Classification Predictive Modeling

In machine learning, classification refers to a predictive modeling problem where a class label is predicted for a given example of input data.

Examples of classification problems include:

  • Given an example, classify if it is spam or not.
  • Given a handwritten character, classify it as one of the known characters.
  • Given recent user behavior, classify as churn or not.

From a modeling perspective, classification requires a training dataset with many examples of inputs and outputs from which to learn.

A model will use the training dataset and will calculate how to best map examples of input data to specific class labels. As such, the training dataset must be sufficiently representative of the problem and have many examples of each class label.

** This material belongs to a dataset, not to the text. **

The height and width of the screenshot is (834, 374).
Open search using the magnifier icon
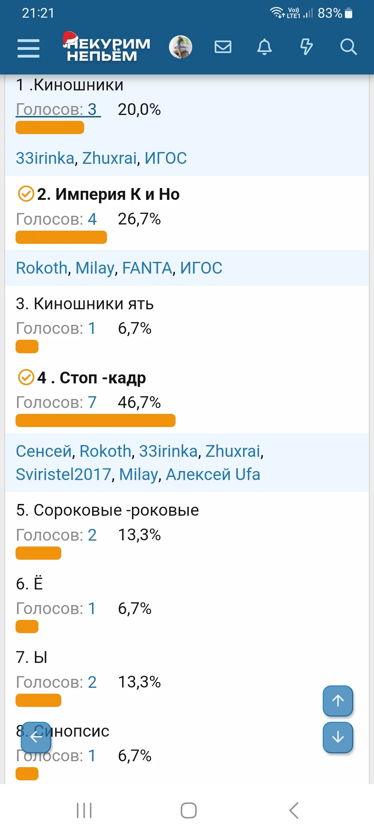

Class labels are often string values, e.g. “ spam ,” “ not spam ,” and must be mapped to numeric values before being provided to an algorithm for modeling. This is often referred to as label encoding, where a unique integer is assigned to each class label, e.g. “ spam ” = 0, “ no spam ” = 1.

There are many different types of classification algorithms for modeling classification predictive modeling problems.

There is no good theory on how to map algorithms onto problem types; instead, it is generally recommended that a practitioner use controlled experiments and discover which algorithm and algorithm configuration results in the best performance for a given classification task.

Classification predictive modeling algorithms are evaluated based on their results. Classification accuracy is a popular metric used to evaluate the performance of a model based on the predicted class labels. Classification accuracy is not perfect but is a good starting point for many classification tasks.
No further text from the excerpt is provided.